Organisations should consider the following mitigation strategies to reduce the likelihood of DNS Resolver compromises.
Apply the latest patches for DNS Resolvers
DNS Resolvers should have the latest security patches applied as this reduces the opportunities for an adversary to leverage known security vulnerabilities to exploit them.
Separate authoritative and recursive DNS Resolvers
Organisations should ensure that published authoritative DNS Resolvers, which are used by external parties to resolve www.youragency.gov.au, do not also resolve external domain names such as www.google.com. The public authoritative DNS Resolver should only resolve hosts that your organisation is responsible for and wishes to advertise.
Published organisation DNS Resolvers should not be configures to allow recursion. DNS Resolvers configured in this manner permit external entities to masquerade as your organisation when performing DNS queries – perhaps to inappropriate websites.
Limit zone transfers
Zone transfers permit all DNS information to be listed for a given domain and are a mechanism used by primary and secondary DNS Resolvers to update DNS information. The default behaviour for DNS zone transfer permits any host to request and receive a full zone transfer for a domain.
Allowing open DNS zone transfers is akin to an anonymous caller requesting and receiving your organisation’s complete telephone and address book. Information leakage form a seemingly innocent zone transfer could expose internal network topology that is useful to an adversary.
Randomise source ports and transaction Identifiers
DNS Caching Resolvers are used by internal clients to resolve external domains. They should use random source ports and random transaction IDs to reduce the likelihood of an adversary successfully guessing and faking a response designed to poison the cache of a DNS Resolver.

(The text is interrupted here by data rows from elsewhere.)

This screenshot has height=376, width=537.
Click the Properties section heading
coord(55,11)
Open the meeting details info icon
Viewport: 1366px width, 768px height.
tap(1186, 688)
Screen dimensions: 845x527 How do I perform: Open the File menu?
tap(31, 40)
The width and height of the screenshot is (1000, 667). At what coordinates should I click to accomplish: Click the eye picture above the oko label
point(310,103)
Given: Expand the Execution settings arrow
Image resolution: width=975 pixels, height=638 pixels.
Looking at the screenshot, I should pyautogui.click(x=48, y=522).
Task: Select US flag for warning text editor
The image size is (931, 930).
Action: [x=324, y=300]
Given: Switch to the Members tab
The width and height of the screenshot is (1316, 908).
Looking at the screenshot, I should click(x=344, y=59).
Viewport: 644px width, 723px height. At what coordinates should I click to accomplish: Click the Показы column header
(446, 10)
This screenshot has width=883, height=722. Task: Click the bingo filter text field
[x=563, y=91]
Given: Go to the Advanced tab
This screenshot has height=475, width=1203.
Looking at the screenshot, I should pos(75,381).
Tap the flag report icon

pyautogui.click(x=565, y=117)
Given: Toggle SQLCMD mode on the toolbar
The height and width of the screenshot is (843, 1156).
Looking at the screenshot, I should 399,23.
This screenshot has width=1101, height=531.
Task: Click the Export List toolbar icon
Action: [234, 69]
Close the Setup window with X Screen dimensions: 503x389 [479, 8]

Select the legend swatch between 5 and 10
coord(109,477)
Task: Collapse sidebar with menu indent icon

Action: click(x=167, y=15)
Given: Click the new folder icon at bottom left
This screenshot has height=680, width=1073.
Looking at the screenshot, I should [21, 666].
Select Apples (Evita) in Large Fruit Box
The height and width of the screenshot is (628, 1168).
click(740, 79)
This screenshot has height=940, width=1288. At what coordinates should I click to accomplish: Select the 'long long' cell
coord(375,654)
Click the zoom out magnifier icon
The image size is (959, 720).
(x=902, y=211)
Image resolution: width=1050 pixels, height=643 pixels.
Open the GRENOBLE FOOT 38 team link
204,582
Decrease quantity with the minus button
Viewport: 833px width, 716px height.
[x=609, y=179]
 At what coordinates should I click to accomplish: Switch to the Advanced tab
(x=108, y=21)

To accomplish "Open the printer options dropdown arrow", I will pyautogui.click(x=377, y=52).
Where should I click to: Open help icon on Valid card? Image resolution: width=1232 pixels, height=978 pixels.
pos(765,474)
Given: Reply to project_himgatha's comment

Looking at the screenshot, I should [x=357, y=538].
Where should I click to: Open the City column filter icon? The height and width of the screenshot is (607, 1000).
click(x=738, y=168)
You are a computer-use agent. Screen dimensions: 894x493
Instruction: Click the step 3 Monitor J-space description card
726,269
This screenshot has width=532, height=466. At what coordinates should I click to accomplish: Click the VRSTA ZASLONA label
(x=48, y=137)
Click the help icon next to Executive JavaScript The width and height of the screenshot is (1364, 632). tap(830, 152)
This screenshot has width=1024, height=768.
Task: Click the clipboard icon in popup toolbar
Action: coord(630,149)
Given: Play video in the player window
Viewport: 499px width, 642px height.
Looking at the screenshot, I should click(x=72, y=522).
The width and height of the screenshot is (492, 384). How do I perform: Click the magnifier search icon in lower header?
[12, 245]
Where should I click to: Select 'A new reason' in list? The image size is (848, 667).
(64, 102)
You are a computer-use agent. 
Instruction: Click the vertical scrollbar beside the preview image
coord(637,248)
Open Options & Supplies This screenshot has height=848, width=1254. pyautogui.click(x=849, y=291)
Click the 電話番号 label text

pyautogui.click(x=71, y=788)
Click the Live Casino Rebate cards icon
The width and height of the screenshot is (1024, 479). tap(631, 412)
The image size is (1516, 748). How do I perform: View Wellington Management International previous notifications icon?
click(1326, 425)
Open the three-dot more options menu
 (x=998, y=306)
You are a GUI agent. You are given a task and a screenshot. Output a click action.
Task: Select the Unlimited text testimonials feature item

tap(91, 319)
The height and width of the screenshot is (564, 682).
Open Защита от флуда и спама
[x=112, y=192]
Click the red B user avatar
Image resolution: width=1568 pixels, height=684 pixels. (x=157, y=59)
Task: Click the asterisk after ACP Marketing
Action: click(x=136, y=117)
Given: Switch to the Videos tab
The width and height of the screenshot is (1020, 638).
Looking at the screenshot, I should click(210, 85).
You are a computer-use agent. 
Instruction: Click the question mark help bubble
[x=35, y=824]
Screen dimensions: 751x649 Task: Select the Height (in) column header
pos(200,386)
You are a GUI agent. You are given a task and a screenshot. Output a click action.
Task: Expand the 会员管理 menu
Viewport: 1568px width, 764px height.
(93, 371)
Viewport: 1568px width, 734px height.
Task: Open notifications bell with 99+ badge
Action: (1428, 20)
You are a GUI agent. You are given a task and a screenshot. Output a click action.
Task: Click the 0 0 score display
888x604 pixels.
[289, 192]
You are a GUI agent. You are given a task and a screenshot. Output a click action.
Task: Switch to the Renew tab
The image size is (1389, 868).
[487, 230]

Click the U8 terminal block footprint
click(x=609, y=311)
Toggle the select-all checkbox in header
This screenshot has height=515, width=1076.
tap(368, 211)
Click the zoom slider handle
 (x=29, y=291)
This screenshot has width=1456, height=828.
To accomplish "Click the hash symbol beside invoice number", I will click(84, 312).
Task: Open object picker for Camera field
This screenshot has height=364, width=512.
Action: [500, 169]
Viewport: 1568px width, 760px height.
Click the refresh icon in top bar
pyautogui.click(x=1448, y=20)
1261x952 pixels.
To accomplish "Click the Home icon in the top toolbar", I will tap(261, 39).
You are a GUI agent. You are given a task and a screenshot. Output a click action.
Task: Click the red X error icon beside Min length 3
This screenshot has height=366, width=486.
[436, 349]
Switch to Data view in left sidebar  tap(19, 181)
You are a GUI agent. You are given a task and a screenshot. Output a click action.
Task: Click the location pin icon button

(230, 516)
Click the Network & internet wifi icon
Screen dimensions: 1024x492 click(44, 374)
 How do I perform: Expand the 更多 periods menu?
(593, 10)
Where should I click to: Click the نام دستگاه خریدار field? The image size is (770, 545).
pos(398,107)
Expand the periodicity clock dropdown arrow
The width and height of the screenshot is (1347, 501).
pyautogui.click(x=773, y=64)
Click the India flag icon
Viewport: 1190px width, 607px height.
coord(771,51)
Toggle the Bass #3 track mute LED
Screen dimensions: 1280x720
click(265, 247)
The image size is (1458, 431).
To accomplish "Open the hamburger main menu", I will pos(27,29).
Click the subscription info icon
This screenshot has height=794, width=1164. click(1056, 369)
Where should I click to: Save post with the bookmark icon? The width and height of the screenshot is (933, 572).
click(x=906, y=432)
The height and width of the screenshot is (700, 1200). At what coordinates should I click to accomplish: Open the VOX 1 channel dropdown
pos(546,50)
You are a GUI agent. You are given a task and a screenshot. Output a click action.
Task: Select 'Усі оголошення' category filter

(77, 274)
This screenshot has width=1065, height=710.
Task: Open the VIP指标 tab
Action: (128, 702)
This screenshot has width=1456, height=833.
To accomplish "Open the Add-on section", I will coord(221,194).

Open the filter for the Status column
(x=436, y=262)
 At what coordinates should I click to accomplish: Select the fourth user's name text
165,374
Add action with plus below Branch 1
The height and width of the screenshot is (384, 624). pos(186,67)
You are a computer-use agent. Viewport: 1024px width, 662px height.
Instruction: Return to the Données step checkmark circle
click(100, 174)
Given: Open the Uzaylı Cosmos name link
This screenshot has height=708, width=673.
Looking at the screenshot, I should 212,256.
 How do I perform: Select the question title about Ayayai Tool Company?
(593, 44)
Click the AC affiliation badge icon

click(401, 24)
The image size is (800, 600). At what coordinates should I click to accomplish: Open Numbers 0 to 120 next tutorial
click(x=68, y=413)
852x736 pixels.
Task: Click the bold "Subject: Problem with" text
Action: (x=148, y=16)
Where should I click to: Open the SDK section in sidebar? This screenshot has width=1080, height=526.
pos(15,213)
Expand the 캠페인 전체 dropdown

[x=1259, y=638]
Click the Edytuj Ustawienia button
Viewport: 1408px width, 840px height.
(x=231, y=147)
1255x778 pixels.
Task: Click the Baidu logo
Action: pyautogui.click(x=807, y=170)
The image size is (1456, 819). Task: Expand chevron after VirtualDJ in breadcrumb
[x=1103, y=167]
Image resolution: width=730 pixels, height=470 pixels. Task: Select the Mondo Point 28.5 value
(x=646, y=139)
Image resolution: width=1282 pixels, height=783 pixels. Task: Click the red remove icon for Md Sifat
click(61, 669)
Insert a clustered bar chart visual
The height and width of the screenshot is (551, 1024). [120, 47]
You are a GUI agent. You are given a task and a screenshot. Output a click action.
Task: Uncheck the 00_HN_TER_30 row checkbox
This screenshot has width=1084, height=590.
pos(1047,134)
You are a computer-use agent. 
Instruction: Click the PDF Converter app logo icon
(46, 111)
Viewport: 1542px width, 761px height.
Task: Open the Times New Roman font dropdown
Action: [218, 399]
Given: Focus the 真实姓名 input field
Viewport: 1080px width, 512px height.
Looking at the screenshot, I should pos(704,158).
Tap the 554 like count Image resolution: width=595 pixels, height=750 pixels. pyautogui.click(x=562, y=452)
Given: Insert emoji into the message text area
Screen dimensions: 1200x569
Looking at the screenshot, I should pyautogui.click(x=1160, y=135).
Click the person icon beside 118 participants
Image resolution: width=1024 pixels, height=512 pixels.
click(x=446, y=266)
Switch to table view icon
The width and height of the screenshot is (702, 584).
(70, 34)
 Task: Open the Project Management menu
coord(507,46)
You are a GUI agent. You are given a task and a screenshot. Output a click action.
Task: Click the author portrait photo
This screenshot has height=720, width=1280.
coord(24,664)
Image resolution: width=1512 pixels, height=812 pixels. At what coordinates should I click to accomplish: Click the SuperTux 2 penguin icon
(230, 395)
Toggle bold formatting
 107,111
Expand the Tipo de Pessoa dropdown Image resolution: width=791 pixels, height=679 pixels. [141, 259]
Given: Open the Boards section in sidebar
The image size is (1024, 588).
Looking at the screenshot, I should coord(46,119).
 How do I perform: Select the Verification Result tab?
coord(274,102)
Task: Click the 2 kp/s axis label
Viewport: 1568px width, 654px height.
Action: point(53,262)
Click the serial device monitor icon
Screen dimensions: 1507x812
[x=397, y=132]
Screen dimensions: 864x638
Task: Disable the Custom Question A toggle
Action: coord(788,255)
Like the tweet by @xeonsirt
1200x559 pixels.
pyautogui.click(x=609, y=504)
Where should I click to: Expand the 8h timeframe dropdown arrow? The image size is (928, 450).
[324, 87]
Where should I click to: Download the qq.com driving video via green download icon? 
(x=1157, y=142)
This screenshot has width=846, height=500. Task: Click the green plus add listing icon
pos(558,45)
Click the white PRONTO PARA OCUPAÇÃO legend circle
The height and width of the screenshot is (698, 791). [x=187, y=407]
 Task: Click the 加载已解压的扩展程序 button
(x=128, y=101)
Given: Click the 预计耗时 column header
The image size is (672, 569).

Avoid using routers, firewalls and other gateway devices that perform Network Address Translation (NAT), or more specifically, Port Address Translation (PAT) on DNS traffic. PAT devices often rewrite source ports to track connection state, thus negating the effect of any randomisation implemented by DNS.
Organisations should consider outsourcing DNS management. DNS can be inherently complex and requires considerable effort to maintain securely. Services are commercially available and can increase service availability and security of DNS Resolvers.